◆ Description of the task
Every line from the beginning of the data through the line containing "Given: Select the yellow box items category" should be reproduced exactly, and no further lines should be output.

Data extracted from a collection
^^^^

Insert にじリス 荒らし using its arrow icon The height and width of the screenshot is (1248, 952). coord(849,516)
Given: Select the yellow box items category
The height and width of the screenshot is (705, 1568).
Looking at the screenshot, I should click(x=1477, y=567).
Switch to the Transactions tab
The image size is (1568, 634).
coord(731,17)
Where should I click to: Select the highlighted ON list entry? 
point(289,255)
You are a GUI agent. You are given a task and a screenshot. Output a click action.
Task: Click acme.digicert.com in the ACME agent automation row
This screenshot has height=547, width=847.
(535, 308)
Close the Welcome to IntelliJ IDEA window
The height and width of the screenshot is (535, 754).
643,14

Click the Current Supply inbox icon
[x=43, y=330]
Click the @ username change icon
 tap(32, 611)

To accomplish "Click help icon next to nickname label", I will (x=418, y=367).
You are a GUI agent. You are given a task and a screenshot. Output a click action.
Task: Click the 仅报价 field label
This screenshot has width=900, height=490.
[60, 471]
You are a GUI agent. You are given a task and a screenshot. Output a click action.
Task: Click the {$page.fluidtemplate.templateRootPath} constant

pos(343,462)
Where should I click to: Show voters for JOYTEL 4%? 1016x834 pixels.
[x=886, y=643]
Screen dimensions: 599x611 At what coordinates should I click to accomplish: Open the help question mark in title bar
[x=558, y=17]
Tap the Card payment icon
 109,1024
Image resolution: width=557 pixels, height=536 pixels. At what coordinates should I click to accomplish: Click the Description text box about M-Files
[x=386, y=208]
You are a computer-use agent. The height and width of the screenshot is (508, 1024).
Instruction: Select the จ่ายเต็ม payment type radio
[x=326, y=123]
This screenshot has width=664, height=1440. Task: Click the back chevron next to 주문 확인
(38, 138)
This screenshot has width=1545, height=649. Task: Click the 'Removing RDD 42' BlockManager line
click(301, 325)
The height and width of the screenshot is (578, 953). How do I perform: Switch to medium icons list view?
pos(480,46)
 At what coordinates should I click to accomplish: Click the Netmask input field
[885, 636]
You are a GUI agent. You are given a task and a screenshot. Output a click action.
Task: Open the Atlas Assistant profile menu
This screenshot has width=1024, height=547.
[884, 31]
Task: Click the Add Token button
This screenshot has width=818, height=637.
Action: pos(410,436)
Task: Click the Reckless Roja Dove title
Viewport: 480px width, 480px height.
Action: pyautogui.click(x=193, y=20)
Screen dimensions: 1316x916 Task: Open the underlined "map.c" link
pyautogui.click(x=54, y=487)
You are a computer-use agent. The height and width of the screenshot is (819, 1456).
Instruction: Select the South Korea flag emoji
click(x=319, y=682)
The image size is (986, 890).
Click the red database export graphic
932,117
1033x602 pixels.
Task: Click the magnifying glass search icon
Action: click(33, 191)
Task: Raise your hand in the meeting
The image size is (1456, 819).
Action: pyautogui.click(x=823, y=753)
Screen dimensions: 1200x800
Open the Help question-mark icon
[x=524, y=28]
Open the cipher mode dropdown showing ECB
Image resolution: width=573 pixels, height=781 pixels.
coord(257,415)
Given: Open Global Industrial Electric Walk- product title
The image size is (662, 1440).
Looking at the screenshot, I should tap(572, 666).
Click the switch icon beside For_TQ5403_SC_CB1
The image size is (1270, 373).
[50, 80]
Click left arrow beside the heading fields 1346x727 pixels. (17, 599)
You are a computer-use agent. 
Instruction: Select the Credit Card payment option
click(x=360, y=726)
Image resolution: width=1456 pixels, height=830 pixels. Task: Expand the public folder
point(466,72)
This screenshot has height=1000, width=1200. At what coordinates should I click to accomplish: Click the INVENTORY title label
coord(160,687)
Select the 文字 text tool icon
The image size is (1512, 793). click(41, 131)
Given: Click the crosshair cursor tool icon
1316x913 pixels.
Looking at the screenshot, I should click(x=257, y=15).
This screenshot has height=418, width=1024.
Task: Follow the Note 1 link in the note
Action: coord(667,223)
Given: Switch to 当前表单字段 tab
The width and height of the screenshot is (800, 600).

^^^^

◆ Your solution
Insert にじリス 荒らし using its arrow icon The height and width of the screenshot is (1248, 952). coord(849,516)
Given: Select the yellow box items category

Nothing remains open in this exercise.